Start of Selected text
Applications to the full-time MBA program at MIT’s Sloan School of Management soared 22.1% in 2019-2020, causing the school to increase the size of this fall’s entering class to 484 students, up from 416 a year earlier.
The big increase in application volume to 6,350 candidates more than reverses a two-year decline. The Sloan School received 5,200 apps in 2018-2019, down 6.5% from the previous year’s 5,560 and down 10.3% from 2016-2017 when the school received 5,798 applications. The new total includes applicants to Sloan’s new ‘MBA Early’ deferred admissions option for college seniors and current graduate students without work experience.
INTERNATIONAL MBA STUDENTS DECLINED BY NINE FULL PERCENTAGE POINTS TO 33%
With a 22.1% jump in apps, MIT outdid every other M7 business school this year that has reported its class profiles. Wharton and Columbia both recorded record application volume, up 21% at Wharton and 18.6% at Columbia. Applications to Chicago Booth were up 10.7%. Harvard Business School and Stanford Graduate School of Business were both flat, largely because those two schools failed to extend their application deadlines to accommodate would-be candidates impacted by COVID. The only M7 school that has yet to report a class profile for its newly entered group of MBA students is Northwestern University’s Kellogg School of Management.
The increase at MIT was mostly impacted by the school’s decision to extend its round three deadline by 66 days and to entertain applications from candidates who were unable to submit either a GMAT or GRE test score in that final round due to the pandemic. This year, the school has gone test-optional for the 2020-2021 admissions cycle.
In common with many of its peer schools, MIT saw declines in the percentages of international and women students as well as median GMAT scores for the class. The percentage of international students in this year’s incoming class fell by nine full percentage points to 33% from 51 countries versus 42% last year from 54 nations. Many international candidates found it difficult to gain student visas or faced travel restrictions to come to the U.S. Some opted to defer for these reasons or because they preferred not to attend any online classes.
MEDIAN CLASS GMAT SCORES SLIPPED FIVE POINTS TO 725
To offset those anticipated deferments, Sloan accepted a higher percentage of its applicants this year: 22%, compared to 14.6% a year earlier, despite the significant increase in applications.
In its newly published class profile, Sloan also reported that the percentage of women in the Class of 2022 fell by three percentage points to 38% from 41% a year earlier.
The class median GMAT slipped five points from 730–a metric that had tied Harvard Business School’s median score–to 725 this year. The mid-80% range of those scores went from a low of 690 to a high of 760. The median undergraduate GPA for the class also edged slightly lower to 3.54 from 3.58 last year.
CONSULTANTS MADE UP 22% OF THE INCOMING CLASS, DOWN FROM 26% A YEAR EARLIER
Meantime, the mid-80% quant range for enrolled students who submitted a GRE score was 156 to 168, while the verbal range was 154 to 169.
Once again, consultants made up the single largest cohort of entering students. Some 22% of the Class of 2022 had worked in consulting, yet that was down by four percentage points from 26% a year earlier. Students from the tech industry also were down to 15% of the class vs. 18% last year. Incoming MBAs with a financial service background held steady at 17% of the class. The declines were made up of students from the automotive, transportation, and defense sectors, which totaled 4% of this year’s class, energy, and media and entertainment (see below).
And when it came to undergraduate majors, half of the new MBAs at Sloan have STEM degrees on their resumes. Some 33% majored in engineering, 10% in math or science, with 2% in computer science. The school said that 19% of its new class majored in economics, a decline of two percentage points from 21% last year, while 16% majored in business, a two percentage point decline as well from 18%.
Another 8% of the class majored in social sciences–same as last year–while 4% of the students studied in the humanities and 1% in law.
End of Selected text
* [Work instruction 1]: According to the article on MIT Sloan's MBA admissions, how many applications did the school receive in 2019-2020?
* [Work instruction 2]: Reproduce word for word the passage of the article on MIT Sloan's MBA admissions starting with "MEDIAN CLASS GMAT" and going on through "increase in applications.".
The material after this point plays no part in the work.
Start of Recorded information
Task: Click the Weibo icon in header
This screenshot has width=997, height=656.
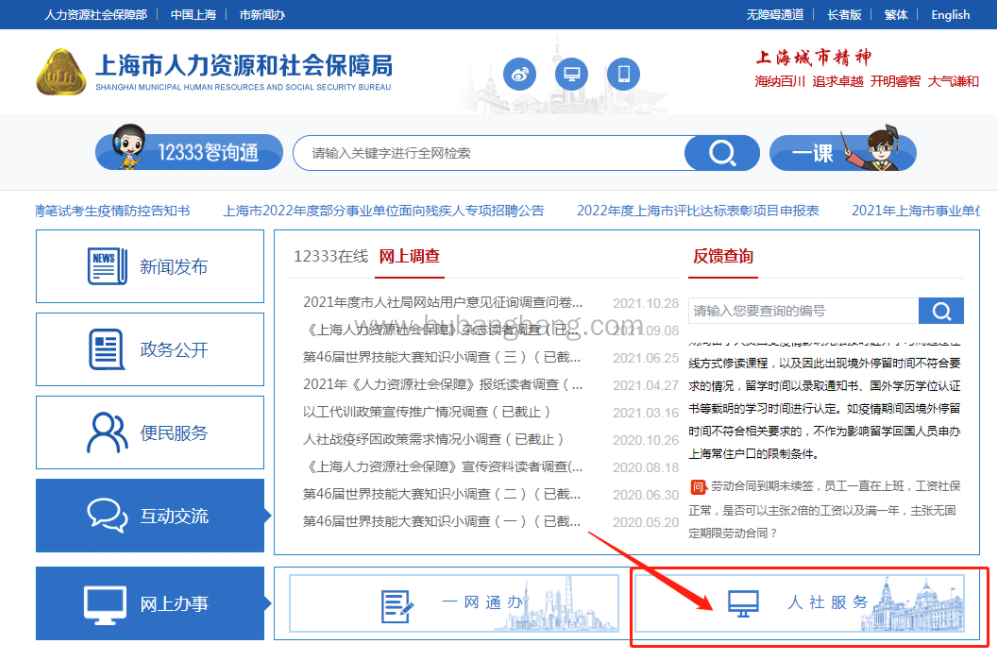Action: tap(519, 73)
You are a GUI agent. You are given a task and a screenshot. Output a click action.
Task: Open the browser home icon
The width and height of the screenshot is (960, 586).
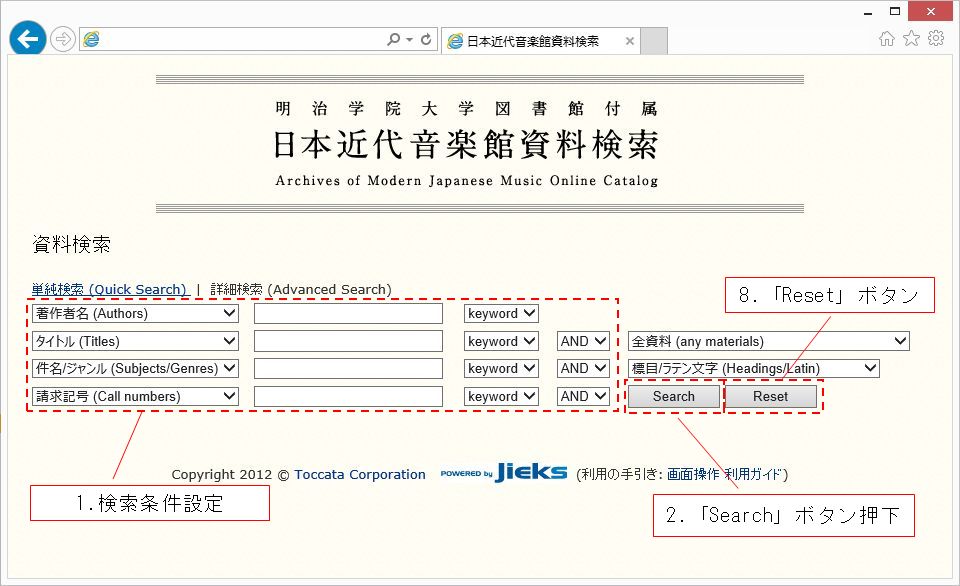(x=886, y=39)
End of Recorded information
* [Worked solution 1]: 6,350 applications.

* [Worked solution 2]:
MEDIAN CLASS GMAT SCORES SLIPPED FIVE POINTS TO 725
To offset those anticipated deferments, Sloan accepted a higher percentage of its applicants this year: 22%, compared to 14.6% a year earlier, despite the significant increase in applications.